[BUG]
With my local branch to enable bs > ps support for btrfs, sometimes I
hit the following ASSERT() inside submit_one_sector():
ASSERT(block_start != EXTENT_MAP_HOLE);
Please note that it's not yet possible to hit this ASSERT() in the wild
yet, as it requires btrfs bs > ps support, which is not even in the
development branch.
But on the other hand, there is also a very low chance to hit above
ASSERT() with bs < ps cases, so this is an existing bug affect not only
the incoming bs > ps support but also the existing bs < ps support.
[CAUSE]
Firstly that ASSERT() means we're trying to submit a dirty block but
without a real extent map nor ordered extent map backing it.
Furthermore with extra debugging, the folio triggering such ASSERT() is
always larger than the fs block size in my bs > ps case.

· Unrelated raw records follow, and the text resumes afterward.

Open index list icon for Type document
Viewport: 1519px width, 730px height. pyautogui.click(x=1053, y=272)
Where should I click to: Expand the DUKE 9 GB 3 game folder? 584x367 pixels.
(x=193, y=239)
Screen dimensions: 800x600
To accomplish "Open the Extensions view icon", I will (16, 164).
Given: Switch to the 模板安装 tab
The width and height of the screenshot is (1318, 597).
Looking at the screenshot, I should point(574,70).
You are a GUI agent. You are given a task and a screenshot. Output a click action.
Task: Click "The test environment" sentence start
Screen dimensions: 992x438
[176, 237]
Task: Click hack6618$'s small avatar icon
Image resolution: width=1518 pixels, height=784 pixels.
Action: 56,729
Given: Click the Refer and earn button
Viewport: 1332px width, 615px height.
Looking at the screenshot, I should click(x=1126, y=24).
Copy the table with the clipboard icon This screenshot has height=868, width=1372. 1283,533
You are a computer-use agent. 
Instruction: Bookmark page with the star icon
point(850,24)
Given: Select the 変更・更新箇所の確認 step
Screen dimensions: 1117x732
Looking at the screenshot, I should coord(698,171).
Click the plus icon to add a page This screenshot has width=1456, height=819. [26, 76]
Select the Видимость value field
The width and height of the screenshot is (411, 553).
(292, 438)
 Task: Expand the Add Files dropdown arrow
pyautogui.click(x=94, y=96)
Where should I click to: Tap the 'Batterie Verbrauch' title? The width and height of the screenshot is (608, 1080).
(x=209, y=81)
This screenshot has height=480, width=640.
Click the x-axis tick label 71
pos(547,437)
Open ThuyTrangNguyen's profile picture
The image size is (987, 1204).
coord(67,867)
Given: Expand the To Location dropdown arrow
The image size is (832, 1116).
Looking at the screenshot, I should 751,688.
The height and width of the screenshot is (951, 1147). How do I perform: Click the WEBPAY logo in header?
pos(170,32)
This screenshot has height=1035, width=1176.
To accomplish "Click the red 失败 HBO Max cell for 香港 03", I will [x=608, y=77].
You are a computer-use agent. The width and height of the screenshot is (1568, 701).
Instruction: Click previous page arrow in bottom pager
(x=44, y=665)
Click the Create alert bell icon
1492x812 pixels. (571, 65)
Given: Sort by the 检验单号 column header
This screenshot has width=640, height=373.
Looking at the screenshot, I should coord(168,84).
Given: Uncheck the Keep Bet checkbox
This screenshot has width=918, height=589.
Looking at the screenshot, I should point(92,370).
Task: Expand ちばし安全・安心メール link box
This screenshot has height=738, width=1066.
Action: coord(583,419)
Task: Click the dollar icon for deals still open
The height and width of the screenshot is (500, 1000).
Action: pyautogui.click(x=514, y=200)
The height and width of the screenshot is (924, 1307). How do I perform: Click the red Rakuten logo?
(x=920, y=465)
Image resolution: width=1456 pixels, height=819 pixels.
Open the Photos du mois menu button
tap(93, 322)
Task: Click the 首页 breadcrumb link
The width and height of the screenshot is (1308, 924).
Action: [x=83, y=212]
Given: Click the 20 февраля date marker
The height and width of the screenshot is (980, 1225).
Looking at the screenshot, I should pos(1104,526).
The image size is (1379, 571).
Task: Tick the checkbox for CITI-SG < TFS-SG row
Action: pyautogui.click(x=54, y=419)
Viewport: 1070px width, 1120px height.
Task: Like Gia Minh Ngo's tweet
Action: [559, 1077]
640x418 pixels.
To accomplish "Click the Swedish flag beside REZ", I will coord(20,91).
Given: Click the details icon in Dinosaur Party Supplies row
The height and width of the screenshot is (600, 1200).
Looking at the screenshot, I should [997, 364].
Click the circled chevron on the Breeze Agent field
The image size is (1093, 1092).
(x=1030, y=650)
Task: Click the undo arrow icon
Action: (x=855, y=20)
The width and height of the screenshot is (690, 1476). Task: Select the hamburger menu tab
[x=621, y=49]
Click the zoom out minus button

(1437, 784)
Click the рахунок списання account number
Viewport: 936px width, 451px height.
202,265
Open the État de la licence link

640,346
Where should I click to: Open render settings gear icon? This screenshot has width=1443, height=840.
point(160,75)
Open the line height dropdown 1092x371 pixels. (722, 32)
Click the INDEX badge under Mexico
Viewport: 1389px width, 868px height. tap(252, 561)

(8K block size, 4K page size)
After some more debugging, the ASSERT() is trigger by the following
sequence:
extent_writepage()
| We got a 32K folio (4 fs blocks) at file offset 0, and the fs block
| size is 8K, page size is 4K.
| And there is another 8K folio at file offset 32K, which is also
| dirty.
| So the filemap layout looks like the following:
|
| "||" is the filio boundary in the filemap.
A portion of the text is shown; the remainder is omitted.